According to Seiuliali’i, the first line of treatment is about looking after yourself. 

“It’s how to look after yourself, how to look out for your body and it’s tender loving care when it comes to some of these emotions and love in that sense for Valentine’s.”

The psychiatrist then added that Samoan people are resilient when it comes to mental health and in that he meant their ability to adjust.

“When I say resilience, it’s that we adjust quite well, so even though Valentine’s has its own [origins] at the moment Samoa has turned Valentine’s into a business idea. 

“They have turned it into a marketing idea. 

“They have turned it into just a way to get together and enjoy people’s company.”

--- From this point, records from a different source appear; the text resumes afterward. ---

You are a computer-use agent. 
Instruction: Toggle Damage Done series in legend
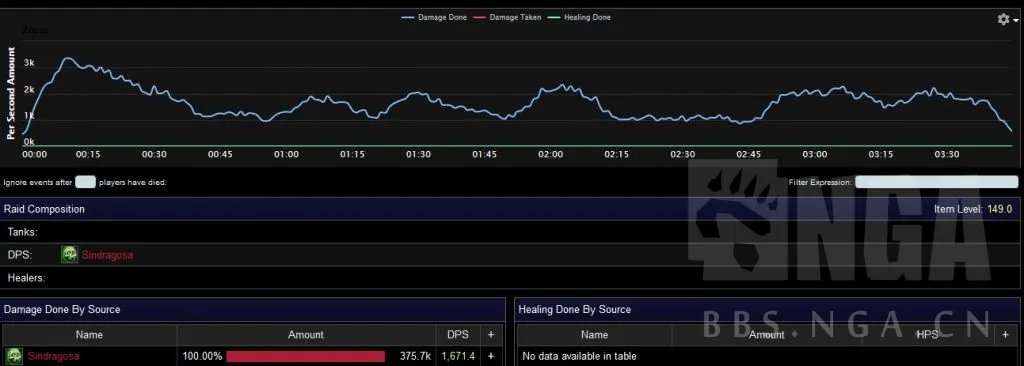[434, 18]
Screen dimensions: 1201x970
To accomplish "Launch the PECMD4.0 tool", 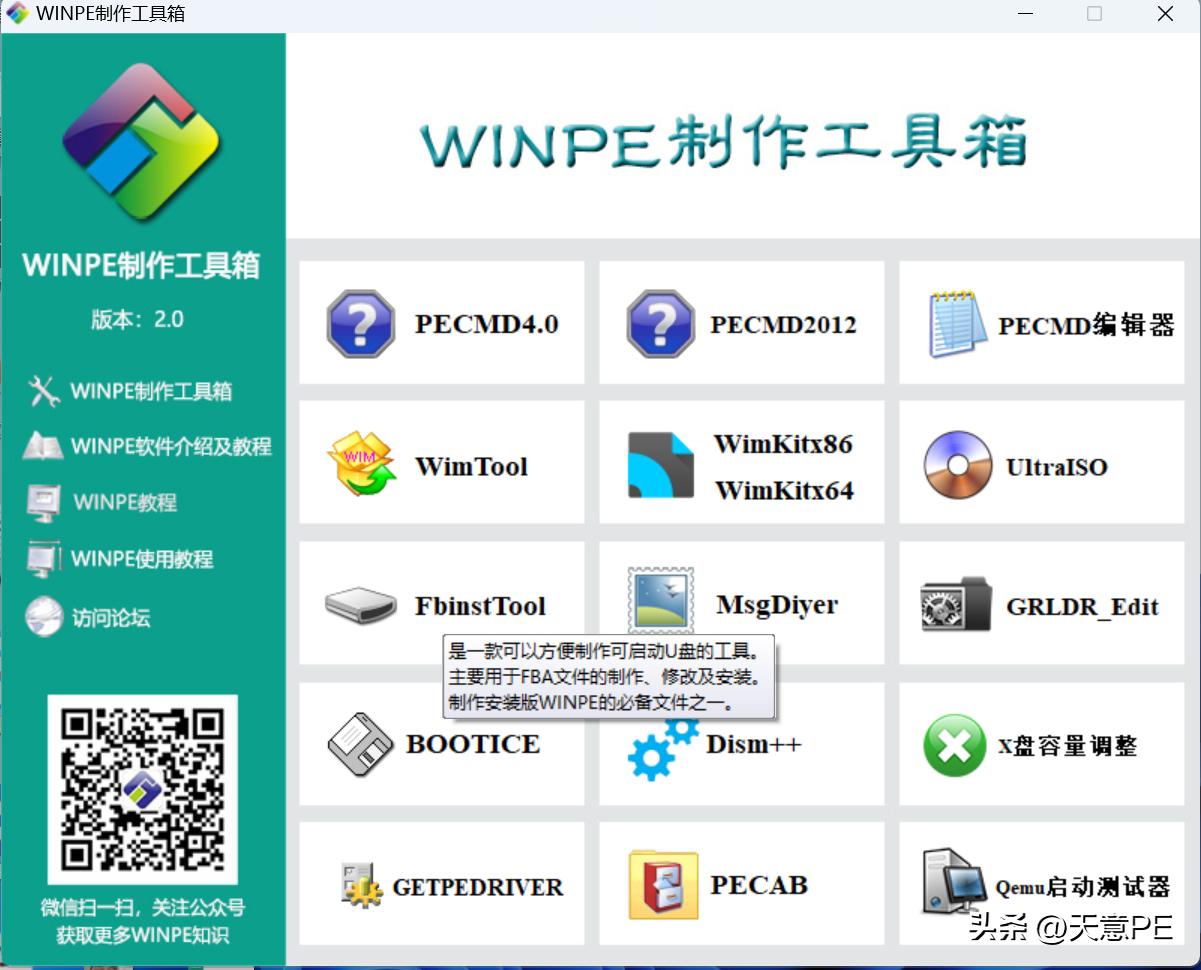I will pyautogui.click(x=440, y=322).
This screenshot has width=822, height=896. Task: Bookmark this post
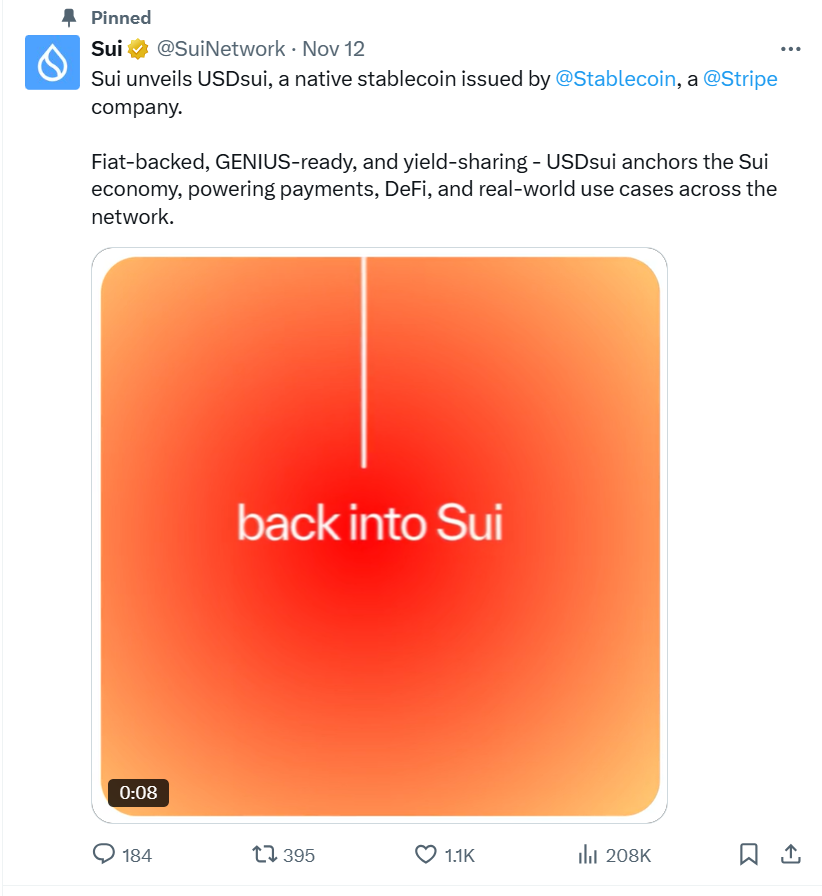click(749, 855)
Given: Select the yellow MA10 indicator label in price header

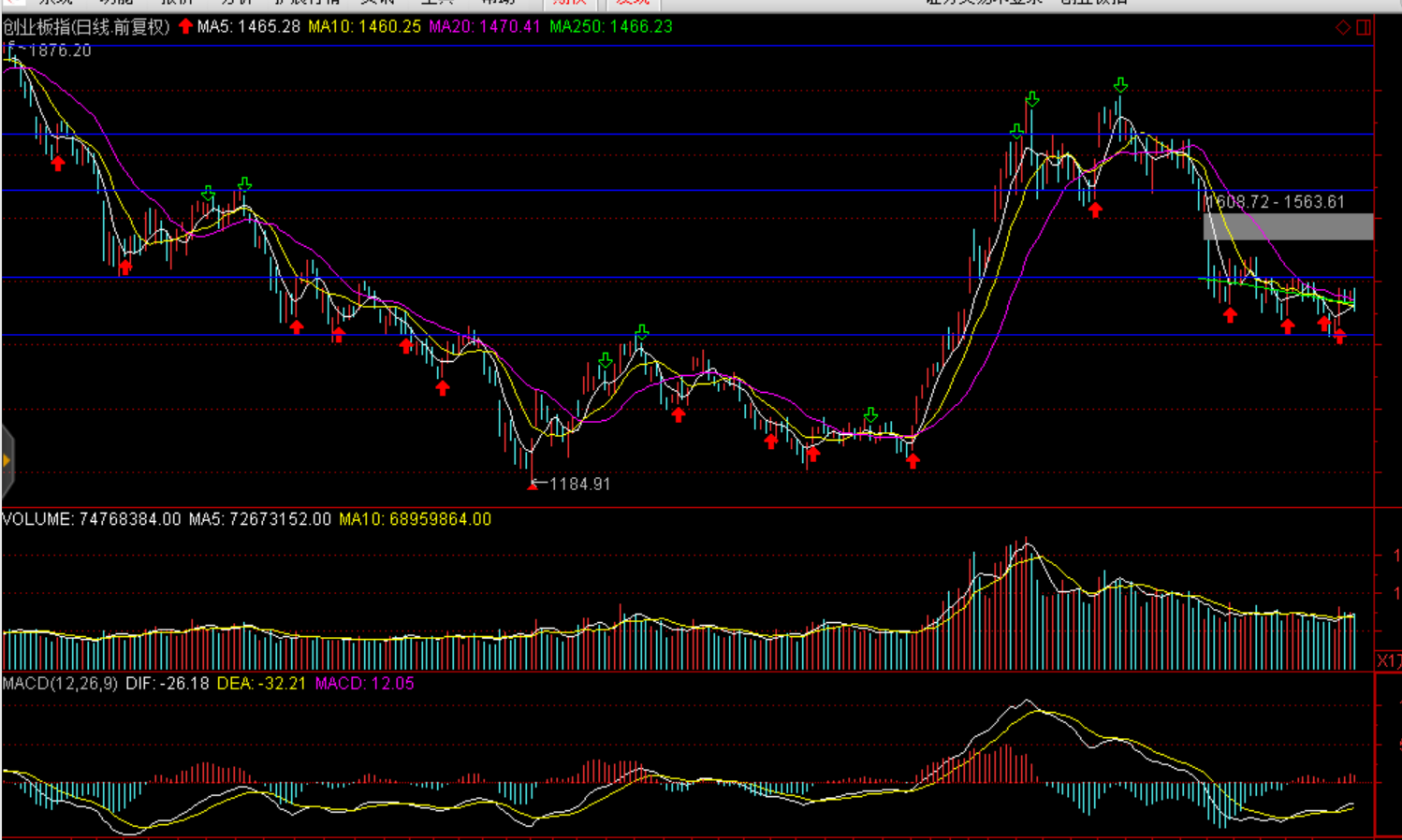Looking at the screenshot, I should 364,27.
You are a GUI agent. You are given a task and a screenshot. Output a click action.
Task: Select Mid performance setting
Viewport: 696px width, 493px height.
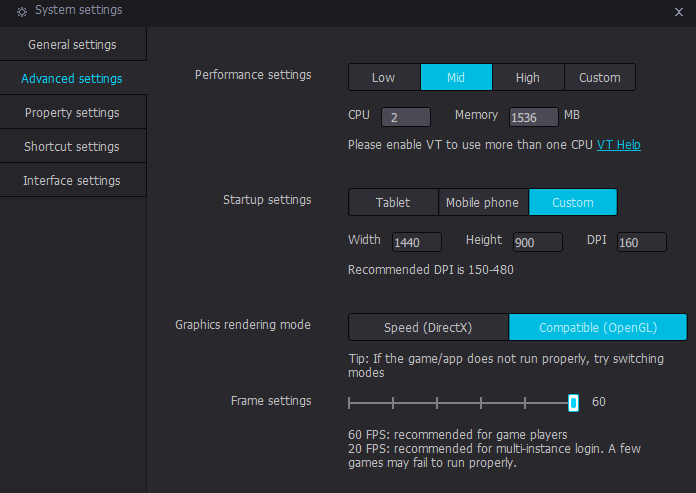[456, 78]
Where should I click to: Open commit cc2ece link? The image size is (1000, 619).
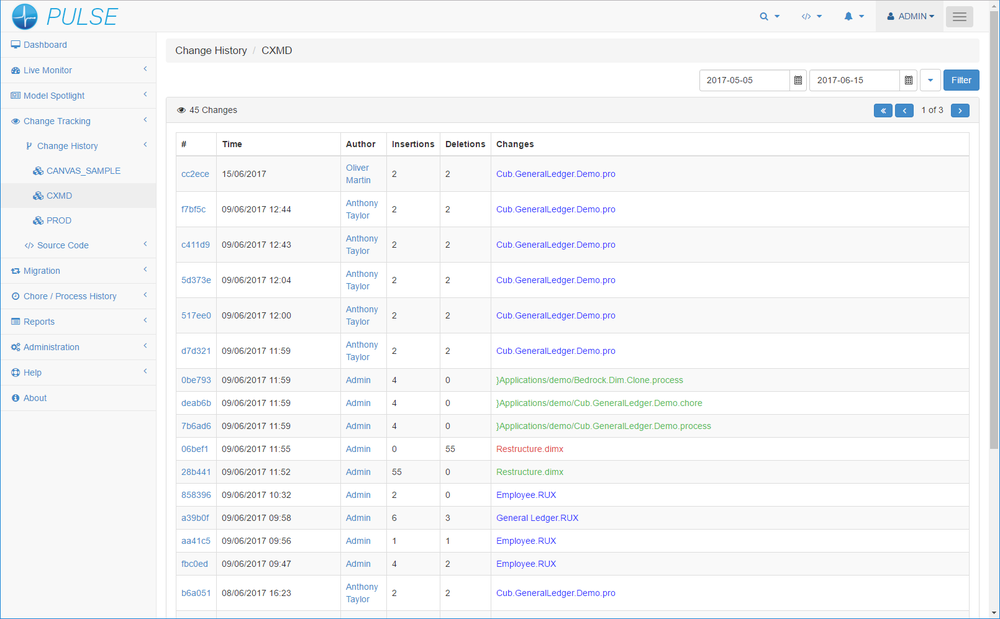coord(195,174)
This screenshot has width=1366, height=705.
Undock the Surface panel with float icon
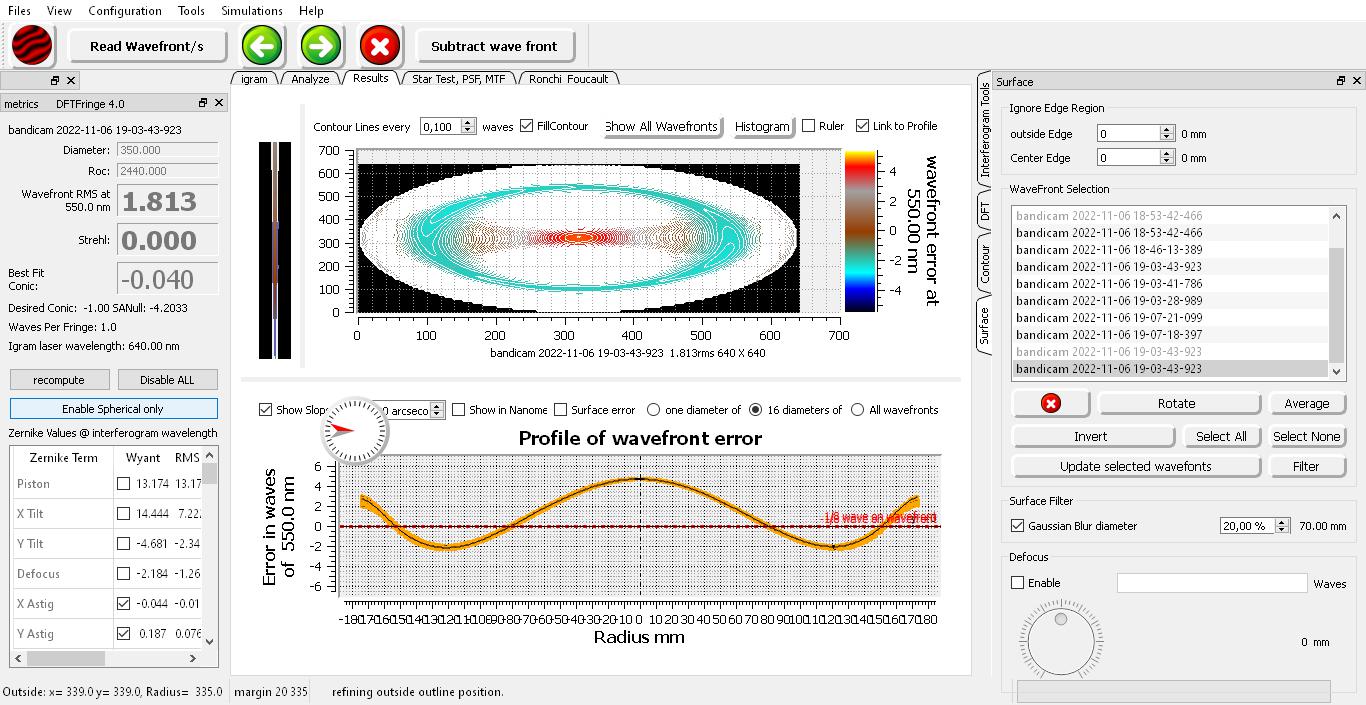pos(1341,81)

And with a lot of people getting together to mark the day in Samoa, Seiuliali’i used the opportunity to remind the public that those in the mental health space also need support, and fundraising to support their activities would go a long way.

“If sometime in the future they need Valentine’s for fundraising, just know that we do need a lot of support with mental health in Samoa. 

“We are open to any fundraising opportunities for mental health.”